(Stored data)
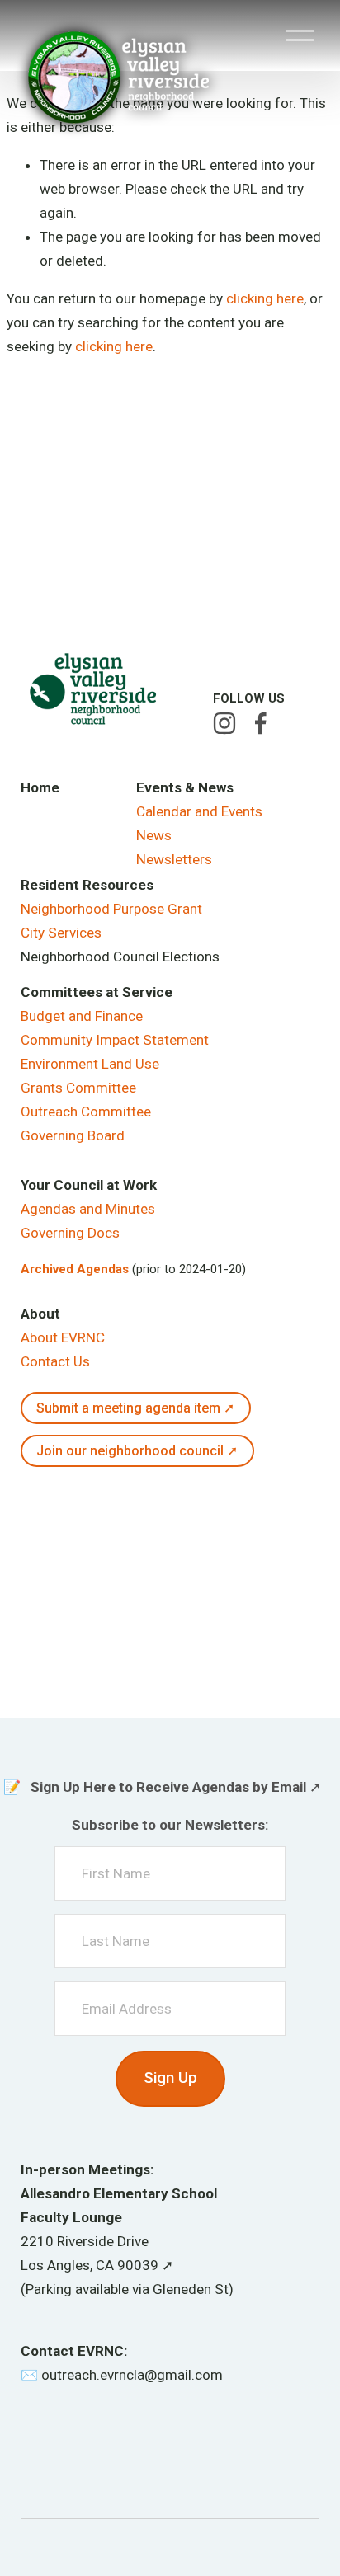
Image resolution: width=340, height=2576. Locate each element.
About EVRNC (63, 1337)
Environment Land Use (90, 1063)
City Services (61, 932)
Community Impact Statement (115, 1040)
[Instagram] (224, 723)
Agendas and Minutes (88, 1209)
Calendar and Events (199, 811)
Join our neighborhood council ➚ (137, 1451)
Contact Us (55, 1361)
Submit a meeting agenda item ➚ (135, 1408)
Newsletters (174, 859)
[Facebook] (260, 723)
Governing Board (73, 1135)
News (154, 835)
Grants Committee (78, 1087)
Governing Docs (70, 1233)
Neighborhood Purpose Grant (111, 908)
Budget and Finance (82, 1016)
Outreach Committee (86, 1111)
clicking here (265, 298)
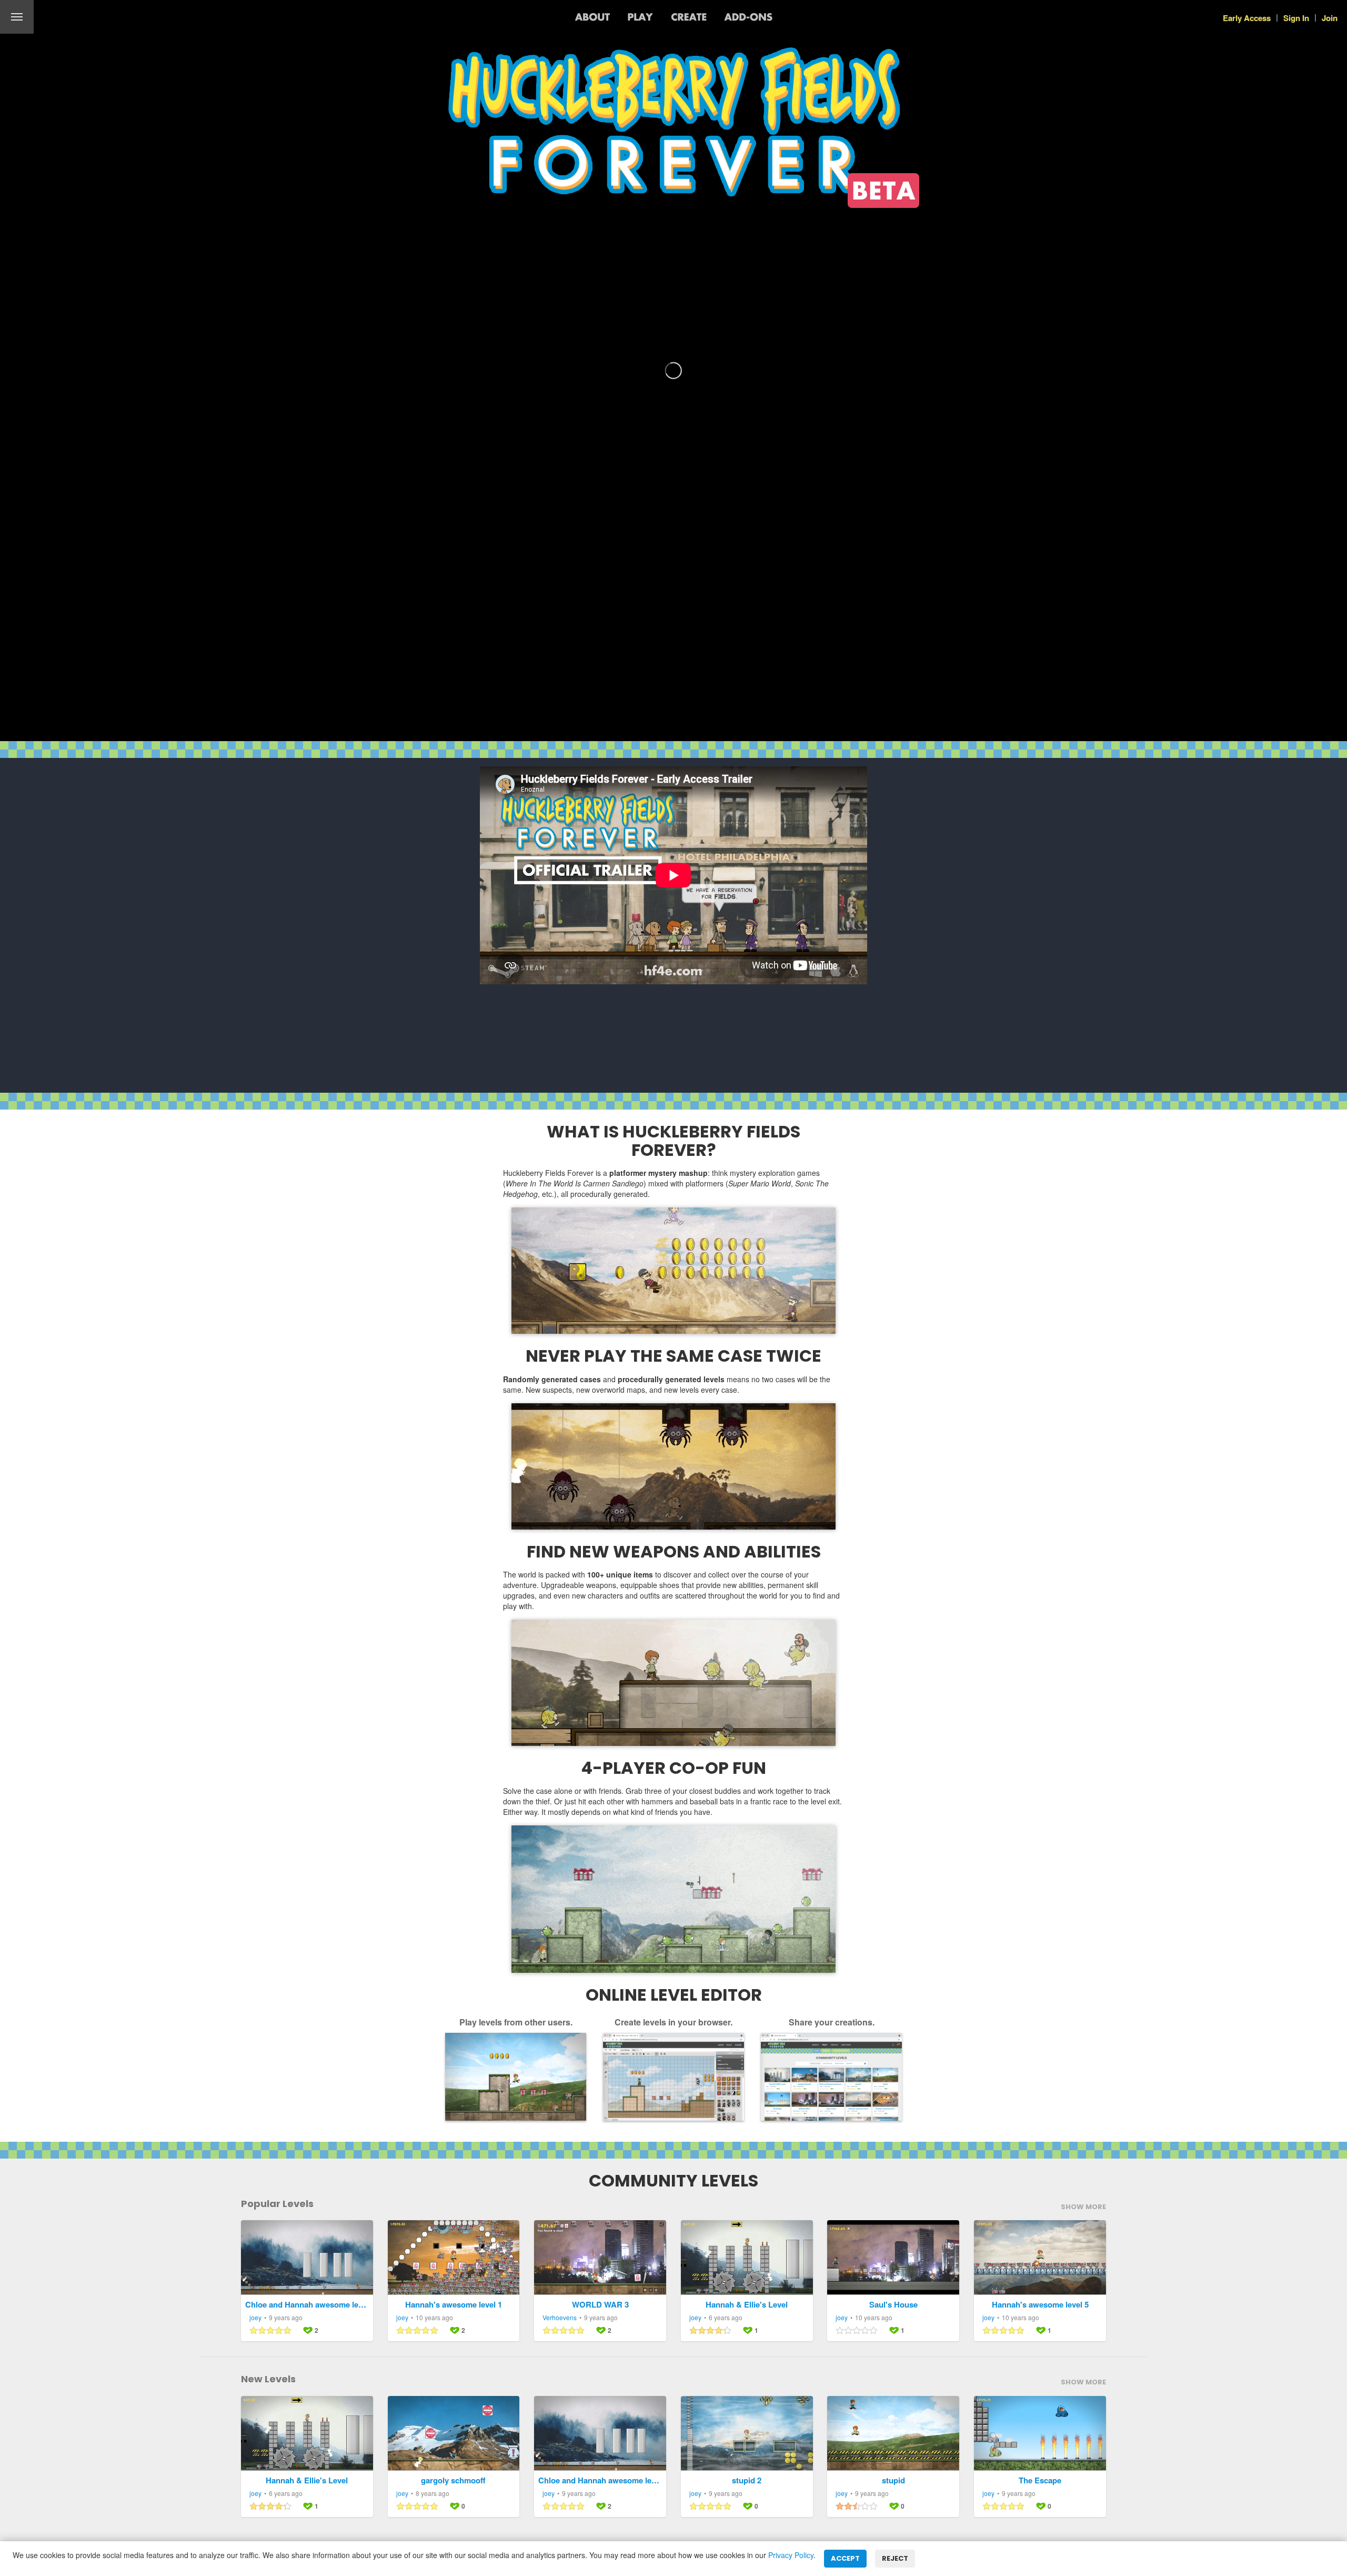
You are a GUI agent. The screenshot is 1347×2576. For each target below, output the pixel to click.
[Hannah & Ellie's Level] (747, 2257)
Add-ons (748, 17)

> _Prompt_: Set down all of the entries exactly as they stand, without any image.

> _Result_:
Image resolution: width=340, height=2576. Locate each element.
About EVRNC (63, 1337)
Environment Land Use (90, 1063)
City Services (61, 932)
Community Impact Statement (115, 1040)
[Instagram] (224, 723)
Agendas and Minutes (88, 1209)
Calendar and Events (199, 811)
Join our neighborhood council ➚ (137, 1451)
Contact Us (55, 1361)
Submit a meeting agenda item ➚ (135, 1408)
Newsletters (174, 859)
[Facebook] (260, 723)
Governing Board (73, 1135)
News (154, 835)
Grants Committee (78, 1087)
Governing Docs (70, 1233)
Neighborhood Purpose Grant (111, 908)
Budget and Finance (82, 1016)
Outreach Committee (86, 1111)
clicking here (265, 298)
You are a GUI agent. The screenshot is 1347×2576. For each target below, output the pixel to click.
[Hannah & Ellie's Level] (747, 2257)
Add-ons (748, 17)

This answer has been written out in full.